Passage for review:
Friday, 8 November 2013

So farewell then former BBC Political Editor, John Cole – I had to do an impression of you for your BBC leaving video

The only time I can remember John Cole, the BBC’s political editor between 1981 and 1992, letting his socialist beliefs colour his reporting was during Labour’s triumphal Sheffield Rally a week before the 1992 general election. Older readers will remember that this was the glossy event, attended by 10,000 Labour supporters, during which an overexcited Neil Kinnock turned the stomachs of English voters by repeatedly bellowing “Well, All Right!” in an American accent as the hall went wild (Brian Hanrahan’s sober BBC report can be seen here – for those with strong stomachs, Kinnock’s passage of vote-losing madness starts at 1’30).

I remember Cole doing a live two-way from the event into the Nine O’Clock News that evening, his face shining with excitement as he compared the atmosphere of the event to that of a pop concert. My memory of his misplaced enthusiasm for Kinnock's nauseating display seems borne out by this extract from Kevin Jeffreys’ Leading Labour: Keir Hardie to Tony Blair:
According to those who attended, including the BBC’s chief political correspondent, John Cole, the atmosphere of elation in the stadium seemed infectious, almost inebriating, and the whole evening was adjudged to have been a great success.
I was shocked by Cole’s naivety, because I’d worked as his producer for months in the lead-up to the election, and, while I was perfectly aware of his political leanings (he’d been deputy editor of both the Guardian and the Observer, and one Labour-supporting BBC executive had described him to me as “a Stalinist – he think the unions should run everything”) I’d been impressed by his even-handedness. Sheffield was the only occasion on which I was aware of his dirigiste heart over-ruling his journalistic head.

Within a few days of starting my first stint as Cole’s producer at Westminster – it was when the BBC’s tiny, chaotic cupboard of an office was actually situated inside the Houses of Parliament – I had the first of my two serious run-ins with him. I’d been asked by my programme editor to get Cole to highlight some issue or other in his report that evening, and this didn’t go down well. “I don’t need thugs from Television Centre ordering me what to say!” he exploded. I defended my role as best I could and awaited a message to tell me I was to be replaced as politics producer – only the call never came. Cole had a very Irish temper: he’d flare up, but be right as rain ten minutes later.

Explore the material:
a) What does the piece on John Cole say about each of the following?
(i) How many Labour supporters attended the Sheffield Rally?
(ii) Of which two newspapers had Cole been deputy editor?
(iii) Where was the BBC's office situated when the writer began a first stint as Cole's producer?
b) Take the piece on John Cole further, starting after its last sentence.

Information shown:

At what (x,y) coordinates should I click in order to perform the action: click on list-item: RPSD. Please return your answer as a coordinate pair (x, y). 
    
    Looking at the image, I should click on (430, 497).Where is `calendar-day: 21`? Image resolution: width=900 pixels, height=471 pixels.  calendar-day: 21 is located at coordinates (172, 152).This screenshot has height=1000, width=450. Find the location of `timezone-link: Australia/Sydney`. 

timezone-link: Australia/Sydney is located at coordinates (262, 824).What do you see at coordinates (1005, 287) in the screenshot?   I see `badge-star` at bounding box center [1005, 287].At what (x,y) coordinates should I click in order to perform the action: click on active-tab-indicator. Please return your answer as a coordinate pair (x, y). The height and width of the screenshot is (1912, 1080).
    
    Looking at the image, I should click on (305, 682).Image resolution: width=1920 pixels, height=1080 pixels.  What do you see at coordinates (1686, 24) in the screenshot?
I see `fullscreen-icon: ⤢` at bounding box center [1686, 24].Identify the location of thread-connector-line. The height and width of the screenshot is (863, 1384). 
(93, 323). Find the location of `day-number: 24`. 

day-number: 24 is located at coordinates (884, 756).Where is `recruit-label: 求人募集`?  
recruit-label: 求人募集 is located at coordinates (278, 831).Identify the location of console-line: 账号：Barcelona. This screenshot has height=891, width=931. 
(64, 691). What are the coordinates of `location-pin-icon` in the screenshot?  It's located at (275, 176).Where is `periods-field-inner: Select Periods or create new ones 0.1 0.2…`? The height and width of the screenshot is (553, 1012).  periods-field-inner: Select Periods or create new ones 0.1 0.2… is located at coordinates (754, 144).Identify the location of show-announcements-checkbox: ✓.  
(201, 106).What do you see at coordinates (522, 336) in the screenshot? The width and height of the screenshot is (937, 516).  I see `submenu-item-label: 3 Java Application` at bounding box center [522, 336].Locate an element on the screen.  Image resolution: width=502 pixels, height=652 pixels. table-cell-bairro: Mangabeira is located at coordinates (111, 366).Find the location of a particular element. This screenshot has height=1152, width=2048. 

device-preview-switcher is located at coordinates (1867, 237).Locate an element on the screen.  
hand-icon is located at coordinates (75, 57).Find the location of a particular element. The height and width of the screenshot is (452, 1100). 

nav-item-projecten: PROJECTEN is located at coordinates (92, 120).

Activity answers:
a)
(i) 10,000
(ii) The Guardian and the Observer
(iii) Inside the Houses of Parliament

b)
The only time I saw him truly in full flow was when I made some anodyne remark concerning a Peter Taylor documentary about the IRA which had aired the previous evening – Cole (who’d already suffered a major heart attack) went a very strange colour and started yelling angrily and incomprehensibly until I managed to get across to him that I too viewed the IRA as a bunch of psychopathic gangsters who should be crushed like bugs. One of Cole’s reporter colleagues took me aside later and advised me never again to mention Northern Ireland in Cole’s presence. (The thing that I could never wrap my head around was that Cole was both a fierce unionist and a Republican – what is Unionism without loyalty to the Crown?)

When Cole was compulsorily retired from the BBC following the 1992 election, I was accorded the signal honour of being entrusted with impersonating his voice for the leaving video. My pitch was too deep to get him down pat, but working with him for months on end had allowed me to hone my Ulster accent to the extent that listeners at the farewell party would at least have known who I was attempting to parody. I tried to get out of doing it because Cole was bizarrely sensitive about his accent. He once told me that the BBC was deeply prejudiced against regional and national accents – then abruptly changed the subject when I asked why, in that case, the corporation had employed him, of all people, as its leading political commentator for the past eleven years. Anyway, he evidently didn't take offence, as he never brought it up when we met subsequently.

I’ve never had any objections to the BBC employing left-wing reporters (for a start,  there probably aren’t enough right-wing ones to go round), as long as their leanings don’t colour their reports. Apart from the Sheffield incident, I reckon John Cole kept himself honest (I certainly never had occasion to try to get him to “balance” his reports – fat lot of good it would have done anyway), and for that I salute him. And for saving me from several potentially horrendous blunders. Hondootedly a decent  chap - and a fine journalist.

1 comment:

  1. Your post opened the gates of nostalgia. Hondootedly. And it brought back memories of the fight for the editorship of the Guardian between John Cole, dear old Brian Bighead and the eventual winner, Peter Preston, the defender of journalistic sources being kept confidential.

    Having lost, they couldn't stay at the Guardian, Cole and Redhead. Did they move to the Times? Or the Telegraph? The Economist? The FT? Inconceivable. Back to the mother ship. The BBC.

    That radio spat between the two bigheads, Redhead and Lawson, when Lawson assumed that Redhead voted Labour – when Redhead died, John Humphrys revealed that he (Redhead) voted Conservative. Never mind the party, it so happened that Redhead thought his local MP was a good MP and the right person to vote for.